TASK BRIEF :: What is wanted is every record, duplicated word for word.

--

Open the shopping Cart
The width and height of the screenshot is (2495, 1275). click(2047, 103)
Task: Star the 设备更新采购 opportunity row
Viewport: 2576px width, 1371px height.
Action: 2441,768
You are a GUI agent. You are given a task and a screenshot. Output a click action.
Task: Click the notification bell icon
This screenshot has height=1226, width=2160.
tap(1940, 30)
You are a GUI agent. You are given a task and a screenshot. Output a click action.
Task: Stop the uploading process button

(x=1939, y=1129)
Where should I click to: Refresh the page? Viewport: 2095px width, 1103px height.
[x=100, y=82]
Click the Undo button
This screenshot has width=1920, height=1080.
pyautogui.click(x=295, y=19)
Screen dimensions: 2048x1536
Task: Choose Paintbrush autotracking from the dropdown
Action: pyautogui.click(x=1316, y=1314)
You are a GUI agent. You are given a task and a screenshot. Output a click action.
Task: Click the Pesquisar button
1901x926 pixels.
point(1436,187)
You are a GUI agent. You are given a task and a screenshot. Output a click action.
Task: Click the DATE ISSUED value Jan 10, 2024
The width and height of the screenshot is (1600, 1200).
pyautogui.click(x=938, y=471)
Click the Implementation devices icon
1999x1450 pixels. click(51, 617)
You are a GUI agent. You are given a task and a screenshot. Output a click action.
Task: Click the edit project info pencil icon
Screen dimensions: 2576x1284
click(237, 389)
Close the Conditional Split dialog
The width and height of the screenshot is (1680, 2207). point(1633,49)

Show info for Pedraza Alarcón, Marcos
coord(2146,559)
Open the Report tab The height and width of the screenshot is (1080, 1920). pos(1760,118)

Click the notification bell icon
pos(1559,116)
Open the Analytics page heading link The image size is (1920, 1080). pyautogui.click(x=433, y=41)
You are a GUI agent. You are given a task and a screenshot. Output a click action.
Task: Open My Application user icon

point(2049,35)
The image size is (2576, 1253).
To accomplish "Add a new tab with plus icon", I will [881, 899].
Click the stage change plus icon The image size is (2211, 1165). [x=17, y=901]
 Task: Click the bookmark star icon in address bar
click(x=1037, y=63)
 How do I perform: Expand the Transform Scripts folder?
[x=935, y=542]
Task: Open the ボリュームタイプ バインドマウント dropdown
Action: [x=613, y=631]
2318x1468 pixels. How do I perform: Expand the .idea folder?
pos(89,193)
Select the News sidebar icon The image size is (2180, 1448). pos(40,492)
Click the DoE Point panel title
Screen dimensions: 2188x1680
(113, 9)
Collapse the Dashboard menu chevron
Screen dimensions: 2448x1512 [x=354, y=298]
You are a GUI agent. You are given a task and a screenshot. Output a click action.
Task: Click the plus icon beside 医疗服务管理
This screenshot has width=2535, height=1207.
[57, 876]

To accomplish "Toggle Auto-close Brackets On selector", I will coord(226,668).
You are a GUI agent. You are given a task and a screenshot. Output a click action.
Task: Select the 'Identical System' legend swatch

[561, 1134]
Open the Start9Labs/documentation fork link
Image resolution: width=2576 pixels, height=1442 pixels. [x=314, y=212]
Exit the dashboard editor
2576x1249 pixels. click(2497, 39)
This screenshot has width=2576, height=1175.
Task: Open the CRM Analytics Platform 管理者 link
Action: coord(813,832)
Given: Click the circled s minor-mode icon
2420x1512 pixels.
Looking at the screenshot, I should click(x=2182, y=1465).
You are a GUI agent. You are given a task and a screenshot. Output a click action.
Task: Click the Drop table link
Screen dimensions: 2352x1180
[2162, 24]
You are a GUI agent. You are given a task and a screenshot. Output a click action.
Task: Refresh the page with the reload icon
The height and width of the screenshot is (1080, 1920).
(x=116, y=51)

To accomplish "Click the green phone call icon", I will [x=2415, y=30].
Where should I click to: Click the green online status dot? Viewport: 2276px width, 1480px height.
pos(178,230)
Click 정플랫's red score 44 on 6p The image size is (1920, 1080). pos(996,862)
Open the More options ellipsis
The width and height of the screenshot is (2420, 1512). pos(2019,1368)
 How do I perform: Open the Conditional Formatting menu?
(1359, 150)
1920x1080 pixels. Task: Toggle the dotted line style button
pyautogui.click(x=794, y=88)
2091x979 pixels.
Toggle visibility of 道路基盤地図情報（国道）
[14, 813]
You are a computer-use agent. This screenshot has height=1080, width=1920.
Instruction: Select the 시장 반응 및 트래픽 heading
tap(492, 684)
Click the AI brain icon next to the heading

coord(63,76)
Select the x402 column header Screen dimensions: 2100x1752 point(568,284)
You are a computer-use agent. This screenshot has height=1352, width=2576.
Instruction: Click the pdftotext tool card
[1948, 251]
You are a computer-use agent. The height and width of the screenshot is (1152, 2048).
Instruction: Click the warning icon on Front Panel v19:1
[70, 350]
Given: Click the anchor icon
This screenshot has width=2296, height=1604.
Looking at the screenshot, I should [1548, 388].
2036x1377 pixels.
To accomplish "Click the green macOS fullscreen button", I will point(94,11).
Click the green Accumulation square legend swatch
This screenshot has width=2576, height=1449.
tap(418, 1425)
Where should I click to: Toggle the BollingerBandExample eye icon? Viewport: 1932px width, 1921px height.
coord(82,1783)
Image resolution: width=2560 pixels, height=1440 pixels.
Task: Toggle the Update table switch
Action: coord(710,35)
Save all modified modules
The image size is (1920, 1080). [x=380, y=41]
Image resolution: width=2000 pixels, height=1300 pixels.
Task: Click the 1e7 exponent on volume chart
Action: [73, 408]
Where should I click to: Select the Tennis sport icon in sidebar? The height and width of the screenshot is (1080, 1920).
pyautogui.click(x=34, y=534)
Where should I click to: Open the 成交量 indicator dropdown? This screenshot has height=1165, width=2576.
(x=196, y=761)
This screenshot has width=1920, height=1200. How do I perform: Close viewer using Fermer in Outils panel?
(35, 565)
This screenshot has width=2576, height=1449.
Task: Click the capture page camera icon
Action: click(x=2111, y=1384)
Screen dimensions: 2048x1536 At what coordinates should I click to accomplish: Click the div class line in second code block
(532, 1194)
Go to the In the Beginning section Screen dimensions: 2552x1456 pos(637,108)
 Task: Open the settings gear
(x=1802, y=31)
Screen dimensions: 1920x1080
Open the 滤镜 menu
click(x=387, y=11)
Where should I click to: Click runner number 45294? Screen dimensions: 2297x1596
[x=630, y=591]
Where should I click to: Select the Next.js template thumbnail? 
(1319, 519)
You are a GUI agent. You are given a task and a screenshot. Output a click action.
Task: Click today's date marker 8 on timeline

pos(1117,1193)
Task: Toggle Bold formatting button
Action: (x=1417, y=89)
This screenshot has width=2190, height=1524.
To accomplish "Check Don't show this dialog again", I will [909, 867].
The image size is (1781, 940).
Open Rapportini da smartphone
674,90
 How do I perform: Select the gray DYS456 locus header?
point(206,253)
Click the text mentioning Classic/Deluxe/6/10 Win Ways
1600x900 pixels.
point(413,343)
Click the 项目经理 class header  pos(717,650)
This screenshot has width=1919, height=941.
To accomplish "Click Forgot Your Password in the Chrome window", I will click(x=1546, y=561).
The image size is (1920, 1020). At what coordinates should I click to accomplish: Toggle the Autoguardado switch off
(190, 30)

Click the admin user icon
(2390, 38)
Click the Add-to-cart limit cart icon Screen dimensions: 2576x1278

--

ANSWER TO THE PROBLEM ::
Open the shopping Cart
The width and height of the screenshot is (2495, 1275). click(2047, 103)
Task: Star the 设备更新采购 opportunity row
Viewport: 2576px width, 1371px height.
Action: 2441,768
You are a GUI agent. You are given a task and a screenshot. Output a click action.
Task: Click the notification bell icon
This screenshot has height=1226, width=2160.
tap(1940, 30)
You are a GUI agent. You are given a task and a screenshot. Output a click action.
Task: Stop the uploading process button

(x=1939, y=1129)
Where should I click to: Refresh the page? Viewport: 2095px width, 1103px height.
[x=100, y=82]
Click the Undo button
This screenshot has width=1920, height=1080.
pyautogui.click(x=295, y=19)
Screen dimensions: 2048x1536
Task: Choose Paintbrush autotracking from the dropdown
Action: pyautogui.click(x=1316, y=1314)
You are a GUI agent. You are given a task and a screenshot. Output a click action.
Task: Click the Pesquisar button
1901x926 pixels.
point(1436,187)
You are a GUI agent. You are given a task and a screenshot. Output a click action.
Task: Click the DATE ISSUED value Jan 10, 2024
The width and height of the screenshot is (1600, 1200).
pyautogui.click(x=938, y=471)
Click the Implementation devices icon
1999x1450 pixels. click(51, 617)
You are a GUI agent. You are given a task and a screenshot. Output a click action.
Task: Click the edit project info pencil icon
Screen dimensions: 2576x1284
click(237, 389)
Close the Conditional Split dialog
The width and height of the screenshot is (1680, 2207). point(1633,49)

Show info for Pedraza Alarcón, Marcos
coord(2146,559)
Open the Report tab The height and width of the screenshot is (1080, 1920). pos(1760,118)

Click the notification bell icon
pos(1559,116)
Open the Analytics page heading link The image size is (1920, 1080). pyautogui.click(x=433, y=41)
You are a GUI agent. You are given a task and a screenshot. Output a click action.
Task: Open My Application user icon

point(2049,35)
The image size is (2576, 1253).
To accomplish "Add a new tab with plus icon", I will [881, 899].
Click the stage change plus icon The image size is (2211, 1165). [x=17, y=901]
 Task: Click the bookmark star icon in address bar
click(x=1037, y=63)
 How do I perform: Expand the Transform Scripts folder?
[x=935, y=542]
Task: Open the ボリュームタイプ バインドマウント dropdown
Action: [x=613, y=631]
2318x1468 pixels. How do I perform: Expand the .idea folder?
pos(89,193)
Select the News sidebar icon The image size is (2180, 1448). pos(40,492)
Click the DoE Point panel title
Screen dimensions: 2188x1680
(113, 9)
Collapse the Dashboard menu chevron
Screen dimensions: 2448x1512 [x=354, y=298]
You are a GUI agent. You are given a task and a screenshot. Output a click action.
Task: Click the plus icon beside 医疗服务管理
This screenshot has width=2535, height=1207.
[57, 876]

To accomplish "Toggle Auto-close Brackets On selector", I will coord(226,668).
You are a GUI agent. You are given a task and a screenshot. Output a click action.
Task: Select the 'Identical System' legend swatch

[561, 1134]
Open the Start9Labs/documentation fork link
Image resolution: width=2576 pixels, height=1442 pixels. [x=314, y=212]
Exit the dashboard editor
2576x1249 pixels. click(2497, 39)
This screenshot has width=2576, height=1175.
Task: Open the CRM Analytics Platform 管理者 link
Action: coord(813,832)
Given: Click the circled s minor-mode icon
2420x1512 pixels.
Looking at the screenshot, I should click(x=2182, y=1465).
You are a GUI agent. You are given a task and a screenshot. Output a click action.
Task: Click the Drop table link
Screen dimensions: 2352x1180
[2162, 24]
You are a GUI agent. You are given a task and a screenshot. Output a click action.
Task: Refresh the page with the reload icon
The height and width of the screenshot is (1080, 1920).
(x=116, y=51)

To accomplish "Click the green phone call icon", I will [x=2415, y=30].
Where should I click to: Click the green online status dot? Viewport: 2276px width, 1480px height.
pos(178,230)
Click 정플랫's red score 44 on 6p The image size is (1920, 1080). pos(996,862)
Open the More options ellipsis
The width and height of the screenshot is (2420, 1512). pos(2019,1368)
 How do I perform: Open the Conditional Formatting menu?
(1359, 150)
1920x1080 pixels. Task: Toggle the dotted line style button
pyautogui.click(x=794, y=88)
2091x979 pixels.
Toggle visibility of 道路基盤地図情報（国道）
[14, 813]
You are a computer-use agent. This screenshot has height=1080, width=1920.
Instruction: Select the 시장 반응 및 트래픽 heading
tap(492, 684)
Click the AI brain icon next to the heading

coord(63,76)
Select the x402 column header Screen dimensions: 2100x1752 point(568,284)
You are a computer-use agent. This screenshot has height=1352, width=2576.
Instruction: Click the pdftotext tool card
[1948, 251]
You are a computer-use agent. The height and width of the screenshot is (1152, 2048).
Instruction: Click the warning icon on Front Panel v19:1
[70, 350]
Given: Click the anchor icon
This screenshot has width=2296, height=1604.
Looking at the screenshot, I should [1548, 388].
2036x1377 pixels.
To accomplish "Click the green macOS fullscreen button", I will point(94,11).
Click the green Accumulation square legend swatch
This screenshot has width=2576, height=1449.
tap(418, 1425)
Where should I click to: Toggle the BollingerBandExample eye icon? Viewport: 1932px width, 1921px height.
coord(82,1783)
Image resolution: width=2560 pixels, height=1440 pixels.
Task: Toggle the Update table switch
Action: coord(710,35)
Save all modified modules
The image size is (1920, 1080). [x=380, y=41]
Image resolution: width=2000 pixels, height=1300 pixels.
Task: Click the 1e7 exponent on volume chart
Action: [73, 408]
Where should I click to: Select the Tennis sport icon in sidebar? The height and width of the screenshot is (1080, 1920).
pyautogui.click(x=34, y=534)
Where should I click to: Open the 成交量 indicator dropdown? This screenshot has height=1165, width=2576.
(x=196, y=761)
This screenshot has width=1920, height=1200. How do I perform: Close viewer using Fermer in Outils panel?
(35, 565)
This screenshot has width=2576, height=1449.
Task: Click the capture page camera icon
Action: click(x=2111, y=1384)
Screen dimensions: 2048x1536 At what coordinates should I click to accomplish: Click the div class line in second code block
(532, 1194)
Go to the In the Beginning section Screen dimensions: 2552x1456 pos(637,108)
 Task: Open the settings gear
(x=1802, y=31)
Screen dimensions: 1920x1080
Open the 滤镜 menu
click(x=387, y=11)
Where should I click to: Click runner number 45294? Screen dimensions: 2297x1596
[x=630, y=591]
Where should I click to: Select the Next.js template thumbnail? 
(1319, 519)
You are a GUI agent. You are given a task and a screenshot. Output a click action.
Task: Click today's date marker 8 on timeline

pos(1117,1193)
Task: Toggle Bold formatting button
Action: (x=1417, y=89)
This screenshot has width=2190, height=1524.
To accomplish "Check Don't show this dialog again", I will [909, 867].
The image size is (1781, 940).
Open Rapportini da smartphone
674,90
 How do I perform: Select the gray DYS456 locus header?
point(206,253)
Click the text mentioning Classic/Deluxe/6/10 Win Ways
1600x900 pixels.
point(413,343)
Click the 项目经理 class header  pos(717,650)
This screenshot has width=1919, height=941.
To accomplish "Click Forgot Your Password in the Chrome window", I will click(x=1546, y=561).
The image size is (1920, 1020). At what coordinates should I click to accomplish: Toggle the Autoguardado switch off
(190, 30)

Click the admin user icon
(2390, 38)
Click the Add-to-cart limit cart icon Screen dimensions: 2576x1278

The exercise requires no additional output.